• **PROVIDED ENTRIES**
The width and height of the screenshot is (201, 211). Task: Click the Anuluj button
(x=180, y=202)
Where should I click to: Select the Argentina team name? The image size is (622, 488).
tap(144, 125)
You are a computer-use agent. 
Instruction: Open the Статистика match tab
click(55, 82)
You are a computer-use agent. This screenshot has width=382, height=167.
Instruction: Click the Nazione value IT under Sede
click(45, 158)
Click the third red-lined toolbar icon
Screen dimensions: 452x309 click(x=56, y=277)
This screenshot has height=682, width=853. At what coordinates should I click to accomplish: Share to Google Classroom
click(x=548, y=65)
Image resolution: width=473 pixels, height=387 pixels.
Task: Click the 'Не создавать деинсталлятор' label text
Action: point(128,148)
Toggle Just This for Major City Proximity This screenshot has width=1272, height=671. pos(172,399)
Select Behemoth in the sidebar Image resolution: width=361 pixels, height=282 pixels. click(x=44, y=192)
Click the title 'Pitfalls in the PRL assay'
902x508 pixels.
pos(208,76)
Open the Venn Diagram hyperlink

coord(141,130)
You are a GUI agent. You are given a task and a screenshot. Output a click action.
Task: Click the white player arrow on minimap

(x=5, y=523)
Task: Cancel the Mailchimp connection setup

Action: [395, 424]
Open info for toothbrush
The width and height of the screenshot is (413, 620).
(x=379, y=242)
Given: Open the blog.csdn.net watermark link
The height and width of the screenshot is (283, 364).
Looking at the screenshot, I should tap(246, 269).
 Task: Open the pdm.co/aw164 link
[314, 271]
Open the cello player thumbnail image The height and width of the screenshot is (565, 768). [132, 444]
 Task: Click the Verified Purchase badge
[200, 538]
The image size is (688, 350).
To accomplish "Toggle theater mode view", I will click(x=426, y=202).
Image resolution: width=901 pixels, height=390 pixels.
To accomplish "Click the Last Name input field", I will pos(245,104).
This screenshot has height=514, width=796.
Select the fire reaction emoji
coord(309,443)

• **TRY IT**
The answer should consist of all the lines above, retyped exactly.

• **RESPONSE**
The width and height of the screenshot is (201, 211). Task: Click the Anuluj button
(x=180, y=202)
Where should I click to: Select the Argentina team name? The image size is (622, 488).
tap(144, 125)
You are a computer-use agent. 
Instruction: Open the Статистика match tab
click(55, 82)
You are a computer-use agent. This screenshot has width=382, height=167.
Instruction: Click the Nazione value IT under Sede
click(45, 158)
Click the third red-lined toolbar icon
Screen dimensions: 452x309 click(x=56, y=277)
This screenshot has height=682, width=853. At what coordinates should I click to accomplish: Share to Google Classroom
click(x=548, y=65)
Image resolution: width=473 pixels, height=387 pixels.
Task: Click the 'Не создавать деинсталлятор' label text
Action: point(128,148)
Toggle Just This for Major City Proximity This screenshot has width=1272, height=671. pos(172,399)
Select Behemoth in the sidebar Image resolution: width=361 pixels, height=282 pixels. click(x=44, y=192)
Click the title 'Pitfalls in the PRL assay'
902x508 pixels.
pos(208,76)
Open the Venn Diagram hyperlink

coord(141,130)
You are a GUI agent. You are given a task and a screenshot. Output a click action.
Task: Click the white player arrow on minimap

(x=5, y=523)
Task: Cancel the Mailchimp connection setup

Action: [395, 424]
Open info for toothbrush
The width and height of the screenshot is (413, 620).
(x=379, y=242)
Given: Open the blog.csdn.net watermark link
The height and width of the screenshot is (283, 364).
Looking at the screenshot, I should tap(246, 269).
 Task: Open the pdm.co/aw164 link
[314, 271]
Open the cello player thumbnail image The height and width of the screenshot is (565, 768). [132, 444]
 Task: Click the Verified Purchase badge
[200, 538]
The image size is (688, 350).
To accomplish "Toggle theater mode view", I will click(x=426, y=202).
Image resolution: width=901 pixels, height=390 pixels.
To accomplish "Click the Last Name input field", I will pos(245,104).
This screenshot has height=514, width=796.
Select the fire reaction emoji
coord(309,443)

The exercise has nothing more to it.